Daags na de inbraak voert verdachte vervolgens gesprekken met anderen waarbij wordt gesproken over de verkoop van een Wii spelcomputer. Dit valt op nu tijdens de inbraak zo’n spelcomputer is buitgemaakt.
Een deel van de goederen, waarvan vooral het aangetroffen spel “minecraft’ gelet op specifieke beschadigingen rechtstreeks te relateren is aan de inbraak, is vervolgens teruggevonden bij (medeverdachte) [medeverdachte 3] .

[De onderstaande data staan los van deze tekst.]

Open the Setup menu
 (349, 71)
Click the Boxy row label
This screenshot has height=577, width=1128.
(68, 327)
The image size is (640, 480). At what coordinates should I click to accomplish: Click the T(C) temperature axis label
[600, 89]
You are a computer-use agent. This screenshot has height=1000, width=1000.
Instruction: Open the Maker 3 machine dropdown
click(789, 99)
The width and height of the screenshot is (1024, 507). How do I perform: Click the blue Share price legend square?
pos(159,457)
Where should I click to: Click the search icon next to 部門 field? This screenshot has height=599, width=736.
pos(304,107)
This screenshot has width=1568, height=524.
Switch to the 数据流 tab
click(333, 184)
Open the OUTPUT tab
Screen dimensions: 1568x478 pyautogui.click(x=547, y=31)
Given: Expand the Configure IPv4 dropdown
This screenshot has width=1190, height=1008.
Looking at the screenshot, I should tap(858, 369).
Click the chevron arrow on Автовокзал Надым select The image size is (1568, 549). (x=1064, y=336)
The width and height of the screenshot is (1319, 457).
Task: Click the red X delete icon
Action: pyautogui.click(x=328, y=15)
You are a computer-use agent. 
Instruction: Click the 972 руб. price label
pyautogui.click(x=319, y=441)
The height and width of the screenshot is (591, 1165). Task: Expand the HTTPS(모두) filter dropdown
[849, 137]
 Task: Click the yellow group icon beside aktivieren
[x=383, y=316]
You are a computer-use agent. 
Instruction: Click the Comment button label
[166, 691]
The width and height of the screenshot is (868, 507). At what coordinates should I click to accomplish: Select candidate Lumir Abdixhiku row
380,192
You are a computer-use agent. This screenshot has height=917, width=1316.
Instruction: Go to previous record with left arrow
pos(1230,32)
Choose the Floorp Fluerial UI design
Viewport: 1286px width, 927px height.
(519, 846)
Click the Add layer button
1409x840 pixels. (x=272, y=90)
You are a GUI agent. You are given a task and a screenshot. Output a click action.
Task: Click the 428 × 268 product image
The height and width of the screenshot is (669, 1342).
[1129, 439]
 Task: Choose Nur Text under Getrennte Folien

Ook bij verdachte worden spullen van de inbraak aangetroffen, te weten dag- en uurkaarten van het Gemeentelijk Vervoersbedrijf. Verdachte heeft ter terechtzitting verklaard dat de bij hem aangetroffen kaartjes voor het openbaar vervoer van zijn moeder zijn die deze heeft gekregen bij de uitkering die zij ontvangt. Verdachte heeft nagelaten, ook nadat hij hier op de eerste zitting al was doorgevraagd, deze verklaring nader te onderbouwen, daar wat dit eenvoudig zou kunnen via bijvoorbeeld een verklaring van zijn moeder. Verdachte heeft ook verder geen enkele verklaring willen geven ten aanzien van de – belastende - inhoud van de bovengenoemde telefoongesprekken, die zijn gevoerd rond het tijdstip van de inbraak, en waarin hij spreekt over [medeverdachte 3] , bij wie vervolgens goederen van de inbraak zijn teruggevonden. Ook heeft verdachte niets willen zeggen wat hij in de periode omstreeks de inbraak deed en waar hij was etc. De rechtbank concludeert dat verdachte, wanneer alles in onderling verband wordt beschouwd, schuldig is het medeplegen aan deze inbraak.